**Requirements**
1. Print the passage from the text on Nigeria's new democratic cycle starting with "Nigeria: As a" and going on through "but an illusion.".
2. According to the text on Nigeria's new democratic cycle, on what day did the fourth cycle begin?

Nigeria: As a new democratic cycle begins
Our beloved country, Nigeria, last Sunday, May 29, commenced the fourth cycle in the democratic endeavour we started 12 years ago. It has been a challenging and difficult period during which we have gradually but surely been transforming what was initially a mere transition to civil rule into genuine democratic governance representative of the will of the people.
Democratic transitions the world over are hazardous enterprises and Nigeria has been no exception. The transition from authoritarian political cultures such as communist, military or civilian dictatorships to open, democratic societies tend to be long, drawn out processes. Any promise of instant, full blown democratic transition is nothing but an illusion.
This is because democratization involves fundamental institutional re-structuring and deep-seated value re-orientation that take time to evolve. In many instances, the process of democratization is made more tortuous by the inevitable conflict it breeds between entrenched forces intent on maintaining the autocratic status quo and agents of the emergent new order.

**Source data**

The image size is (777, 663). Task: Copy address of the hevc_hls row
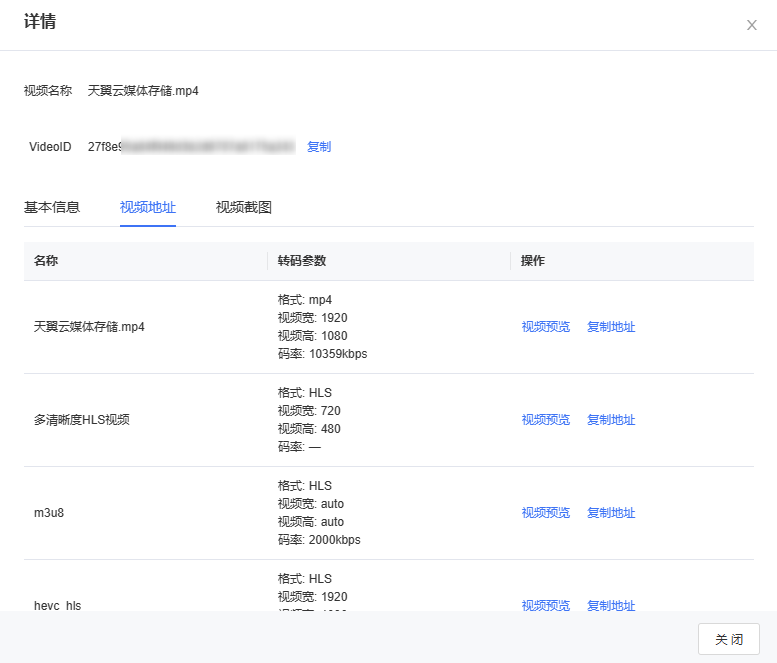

**Answers**
1.
Nigeria: As a new democratic cycle begins
Our beloved country, Nigeria, last Sunday, May 29, commenced the fourth cycle in the democratic endeavour we started 12 years ago. It has been a challenging and difficult period during which we have gradually but surely been transforming what was initially a mere transition to civil rule into genuine democratic governance representative of the will of the people.
Democratic transitions the world over are hazardous enterprises and Nigeria has been no exception. The transition from authoritarian political cultures such as communist, military or civilian dictatorships to open, democratic societies tend to be long, drawn out processes. Any promise of instant, full blown democratic transition is nothing but an illusion.

2. Sunday, May 29.